Re: [Opencast Matterhorn] Mediapackage element #proposal

Christoph Drießen Thu, 14 Feb 2013 02:08:02 -0800

Hi Ruben,

don't apologize for taking some time to write an answer. An elaborate answer is 
much better than just firing off postings to get out a reponse fast. And this 
topic needs some thinking.


It seems that the discussion is now reduced to the point if the media package 
should know which elements make up a certain publication. Am I right?

First I'd like to define (maybe again) these terms:

publication
A consumable representation of a media package, either complete or partial. Not 
necessecarily open to the public, maybe protected by some security mechanism.
Examples: YouTube page, Engage player page, RSS feed

channel
The logical entity that serves a publication.
Examples: Engage-Player, YouTube, Engage-RSS

Now to the points:

1) Which parts of a media package a channel uses to make up it's publication is 
an implementation detail that's only subject to the channel. Which parts are 
taken may even vary over time when a channel's implementation or capabilities 
change.
 
In a component oriented architecture like we have in Matterhorn each component 
has its own set of responsibilities. Therefore a channel _must not_ expose any 
of its publication details because the rest of Matterhorn _must not_ deal with 
it. Whenever you have to deal with publications the system _has_ to ask the 
respective channel (service). This is due to the design principle of separating 
concerns. Big systems like Matterhorn have to follow these principles (and they 
are already put in place through service orientation) to avoid an 
unmaintainable mess.

Let me quote you:

> Besides, your proposed scheme does not eliminate the need for a publishing 
> service to keep a relation between every single publication and the "source" 
> material for that publication. It just hides it, leaving it to each specific 
> implementation.

That's true and as I explained above there are very good reasons to hide it.

> I think this is bad in the long run, because if you hide such details, then 
> it is more difficult to coordinate the actions of different services. 

I disagree as described in the first paragraph. Only a clear separation of 
concerns leads to a good and stable architecture that stays maintainable in the 
long run. Can you imagine such a use case?
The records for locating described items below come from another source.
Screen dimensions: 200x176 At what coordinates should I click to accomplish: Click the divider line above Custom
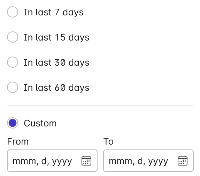tap(100, 105)
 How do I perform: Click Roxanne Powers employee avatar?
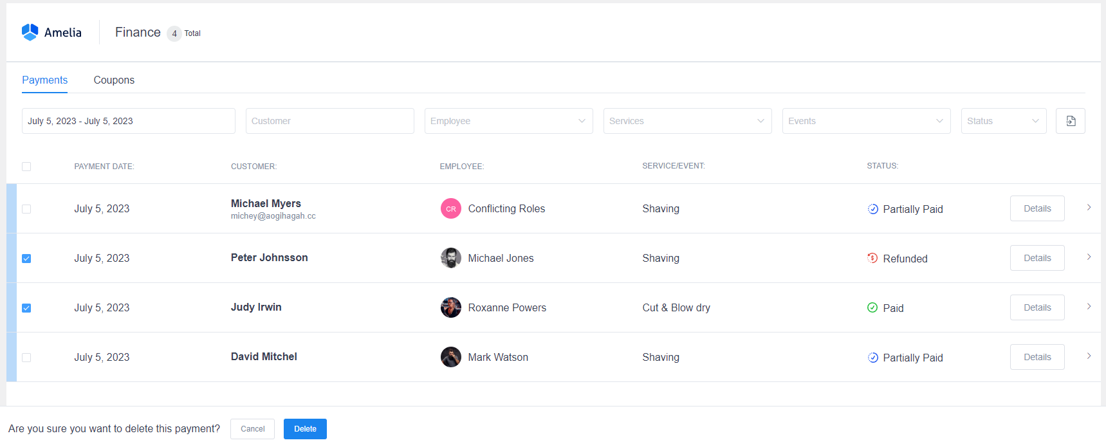point(450,307)
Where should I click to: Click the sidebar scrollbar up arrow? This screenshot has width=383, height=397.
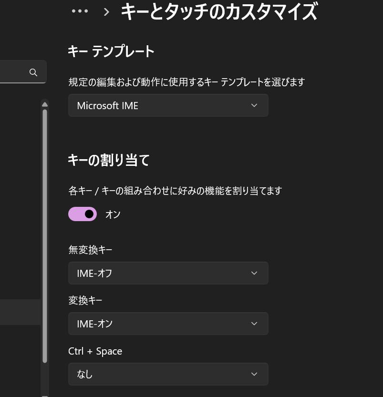pos(45,104)
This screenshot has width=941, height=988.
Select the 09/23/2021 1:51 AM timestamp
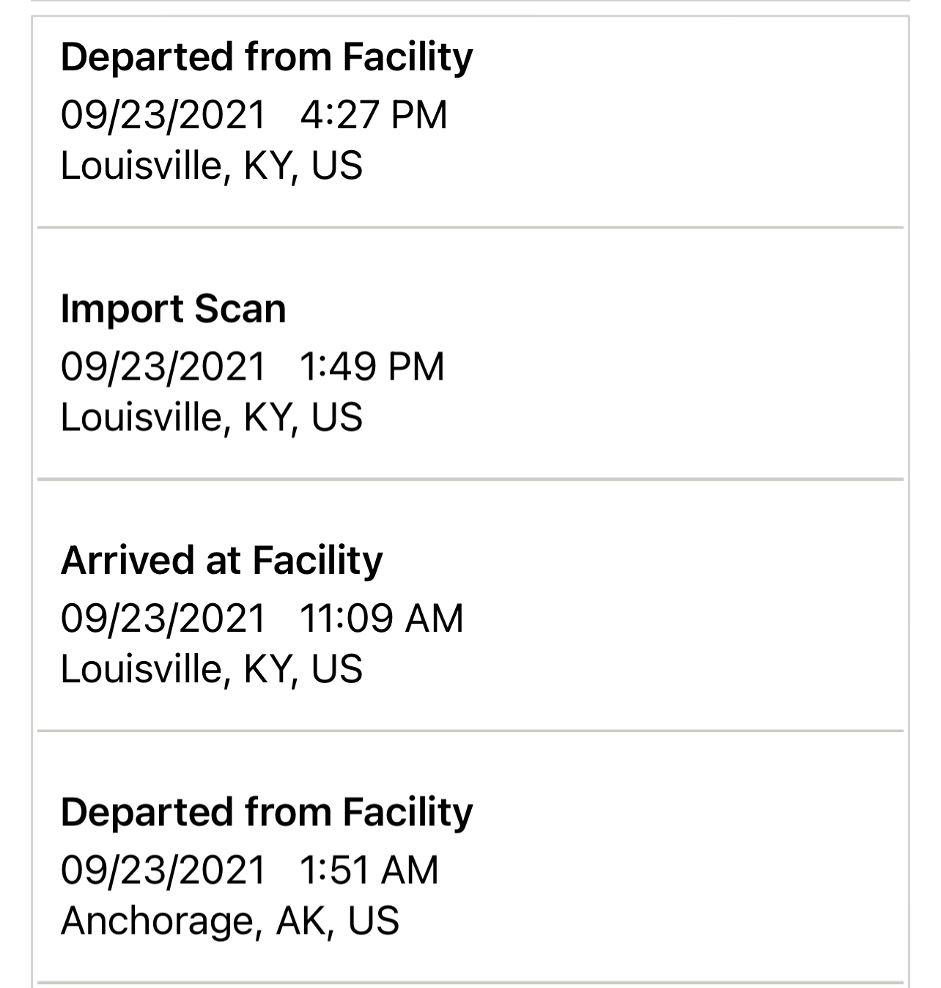coord(250,870)
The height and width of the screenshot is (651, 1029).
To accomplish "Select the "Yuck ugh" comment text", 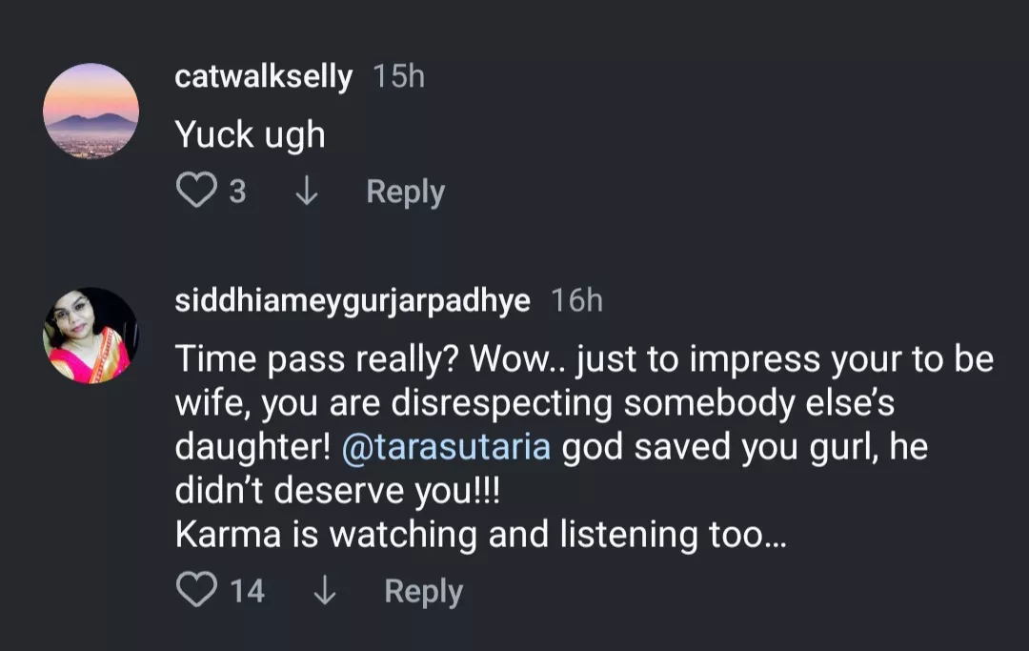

> And, since it's not obvious by examining the Mediapackage whether that/those 
> element(s) was/were published somewhere else, you need to poll all the 
> publishing services, informing them that this/these elements has/have been 
> modified, please republish.

This is the nature of a component oriented design.
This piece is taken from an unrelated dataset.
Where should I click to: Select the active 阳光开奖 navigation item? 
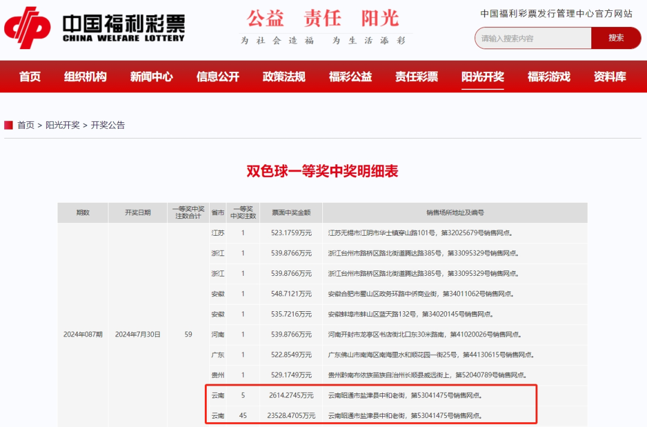point(482,77)
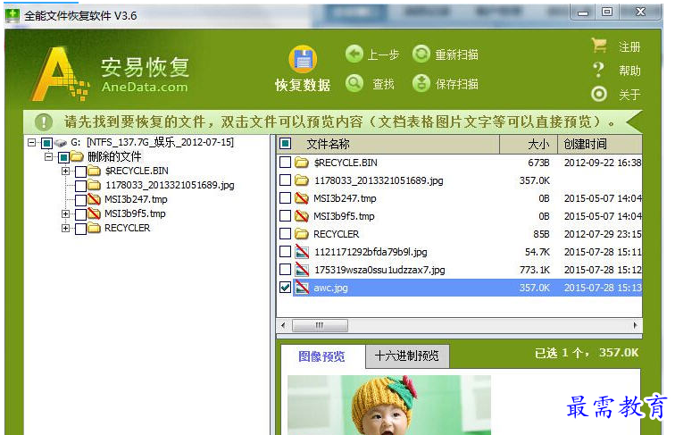Click the 上一步 back arrow icon
Image resolution: width=675 pixels, height=435 pixels.
(354, 54)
Software is always subject to change. If the core has the responsibility to 
decide which channels to call for e.g. republishing based on former entries in 
the media package how should we deal with evolving capabilites of a channel? 
Take the following scenario:

a) There is a media package A (track, episode_dc, series_dc). Channel A uses 
"track" and the title of "episode_dc" and notes this in the media package.
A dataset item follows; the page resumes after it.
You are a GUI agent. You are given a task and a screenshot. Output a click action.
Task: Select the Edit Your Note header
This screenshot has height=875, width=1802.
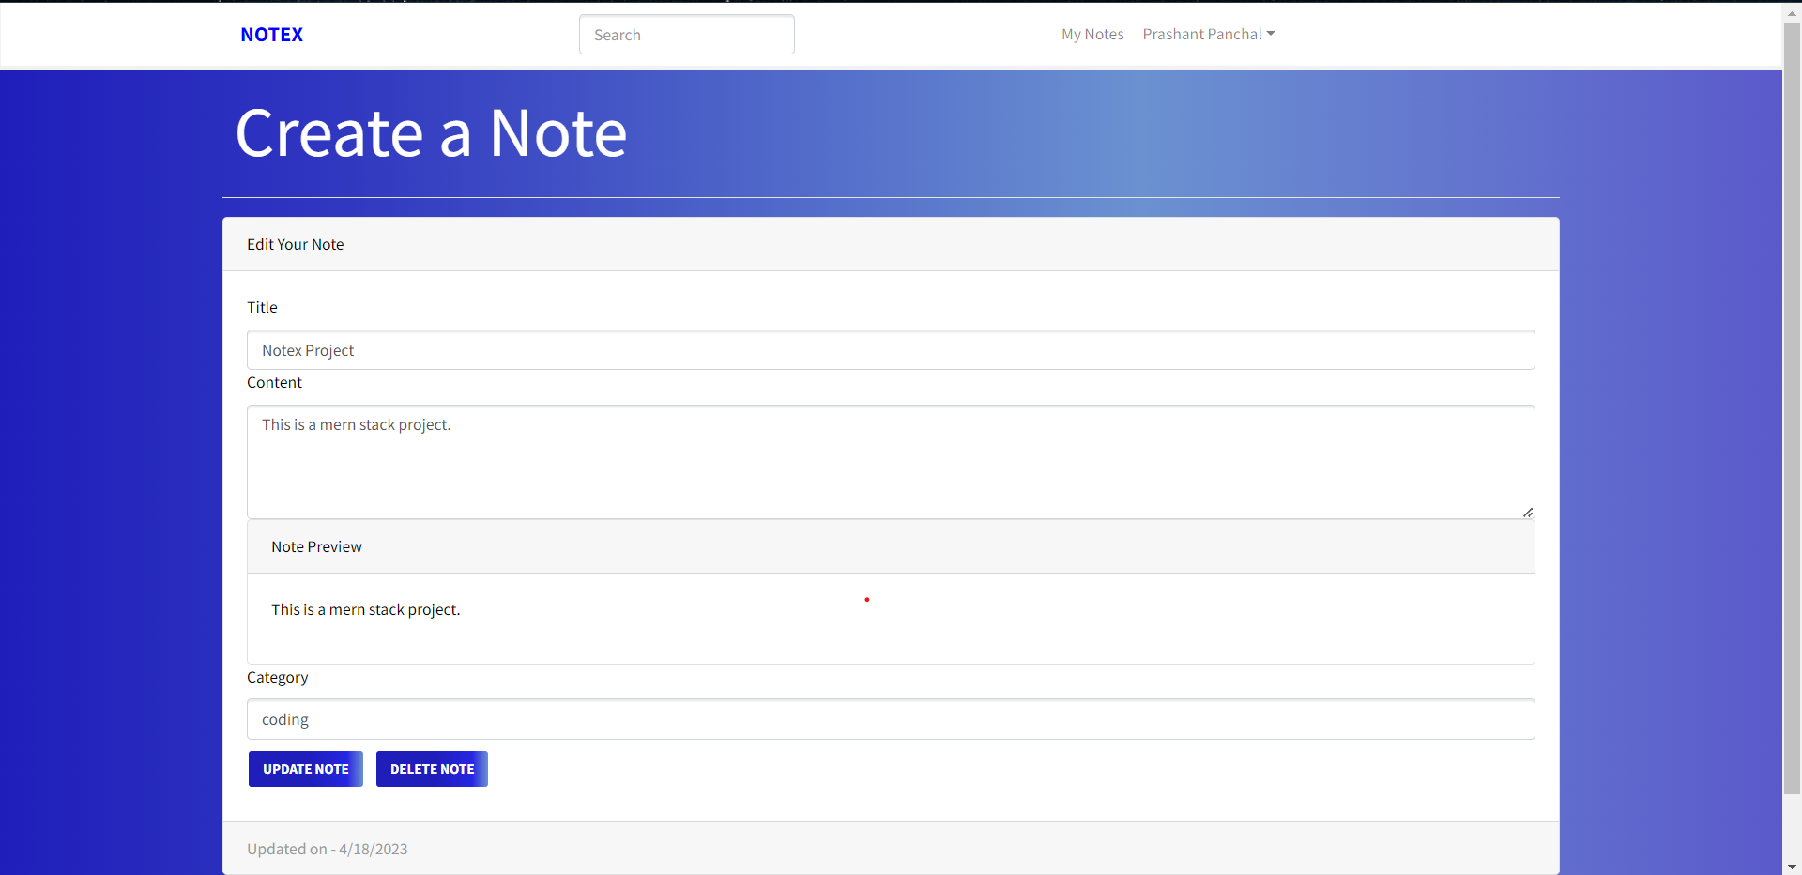[x=295, y=244]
b) Channel A evolves and now also takes some fields of "series_dc". 

c) "series_dc" is edited and the media package is republished. The core now 
does _not_ call channel A since in the media package it is only recorded that 
the channel uses "track" and "episode_dc". 

A possible solution could be to create a _new_ channel B instead of modifying 
channel A. But I don't think this is a very practible solution.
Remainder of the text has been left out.